*** Block opens ***

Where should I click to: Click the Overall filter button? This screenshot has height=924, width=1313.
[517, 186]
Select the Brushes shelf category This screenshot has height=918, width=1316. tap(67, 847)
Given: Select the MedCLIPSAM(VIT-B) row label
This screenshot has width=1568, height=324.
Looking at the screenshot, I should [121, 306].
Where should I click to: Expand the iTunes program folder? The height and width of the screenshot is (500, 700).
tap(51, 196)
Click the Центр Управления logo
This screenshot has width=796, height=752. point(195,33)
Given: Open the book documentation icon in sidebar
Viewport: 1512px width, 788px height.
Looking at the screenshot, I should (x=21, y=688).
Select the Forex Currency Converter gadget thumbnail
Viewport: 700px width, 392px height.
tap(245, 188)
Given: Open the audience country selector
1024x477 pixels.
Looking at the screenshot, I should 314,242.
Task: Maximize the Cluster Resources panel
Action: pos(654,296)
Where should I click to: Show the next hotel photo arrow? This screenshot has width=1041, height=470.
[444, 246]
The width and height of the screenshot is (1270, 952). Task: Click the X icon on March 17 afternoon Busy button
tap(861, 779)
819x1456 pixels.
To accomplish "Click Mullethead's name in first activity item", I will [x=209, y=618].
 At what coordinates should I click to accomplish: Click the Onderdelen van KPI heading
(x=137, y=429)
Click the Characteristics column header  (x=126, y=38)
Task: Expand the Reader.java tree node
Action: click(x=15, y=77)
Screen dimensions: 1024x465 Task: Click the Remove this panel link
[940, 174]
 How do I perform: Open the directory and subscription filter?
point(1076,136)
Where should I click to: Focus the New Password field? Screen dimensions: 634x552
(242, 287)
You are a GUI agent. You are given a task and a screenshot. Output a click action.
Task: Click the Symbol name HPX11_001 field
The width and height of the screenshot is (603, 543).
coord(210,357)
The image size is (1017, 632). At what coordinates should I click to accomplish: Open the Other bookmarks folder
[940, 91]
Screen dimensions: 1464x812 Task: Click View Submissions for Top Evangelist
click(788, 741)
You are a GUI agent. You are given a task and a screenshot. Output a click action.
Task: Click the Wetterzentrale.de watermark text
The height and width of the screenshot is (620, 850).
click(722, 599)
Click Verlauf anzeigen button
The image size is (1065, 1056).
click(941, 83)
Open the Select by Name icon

*** Block closes ***

Transcribe each line of the listing exactly.

Where should I click to: Click the Overall filter button? This screenshot has height=924, width=1313.
[517, 186]
Select the Brushes shelf category This screenshot has height=918, width=1316. tap(67, 847)
Given: Select the MedCLIPSAM(VIT-B) row label
This screenshot has width=1568, height=324.
Looking at the screenshot, I should [121, 306].
Where should I click to: Expand the iTunes program folder? The height and width of the screenshot is (500, 700).
tap(51, 196)
Click the Центр Управления logo
This screenshot has width=796, height=752. point(195,33)
Given: Open the book documentation icon in sidebar
Viewport: 1512px width, 788px height.
Looking at the screenshot, I should (x=21, y=688).
Select the Forex Currency Converter gadget thumbnail
Viewport: 700px width, 392px height.
tap(245, 188)
Given: Open the audience country selector
1024x477 pixels.
Looking at the screenshot, I should 314,242.
Task: Maximize the Cluster Resources panel
Action: pos(654,296)
Where should I click to: Show the next hotel photo arrow? This screenshot has width=1041, height=470.
[444, 246]
The width and height of the screenshot is (1270, 952). Task: Click the X icon on March 17 afternoon Busy button
tap(861, 779)
819x1456 pixels.
To accomplish "Click Mullethead's name in first activity item", I will [x=209, y=618].
 At what coordinates should I click to accomplish: Click the Onderdelen van KPI heading
(x=137, y=429)
Click the Characteristics column header  (x=126, y=38)
Task: Expand the Reader.java tree node
Action: click(x=15, y=77)
Screen dimensions: 1024x465 Task: Click the Remove this panel link
[940, 174]
 How do I perform: Open the directory and subscription filter?
point(1076,136)
Where should I click to: Focus the New Password field? Screen dimensions: 634x552
(242, 287)
You are a GUI agent. You are given a task and a screenshot. Output a click action.
Task: Click the Symbol name HPX11_001 field
The width and height of the screenshot is (603, 543).
coord(210,357)
The image size is (1017, 632). At what coordinates should I click to accomplish: Open the Other bookmarks folder
[940, 91]
Screen dimensions: 1464x812 Task: Click View Submissions for Top Evangelist
click(788, 741)
You are a GUI agent. You are given a task and a screenshot. Output a click action.
Task: Click the Wetterzentrale.de watermark text
The height and width of the screenshot is (620, 850).
click(722, 599)
Click Verlauf anzeigen button
The image size is (1065, 1056).
click(941, 83)
Open the Select by Name icon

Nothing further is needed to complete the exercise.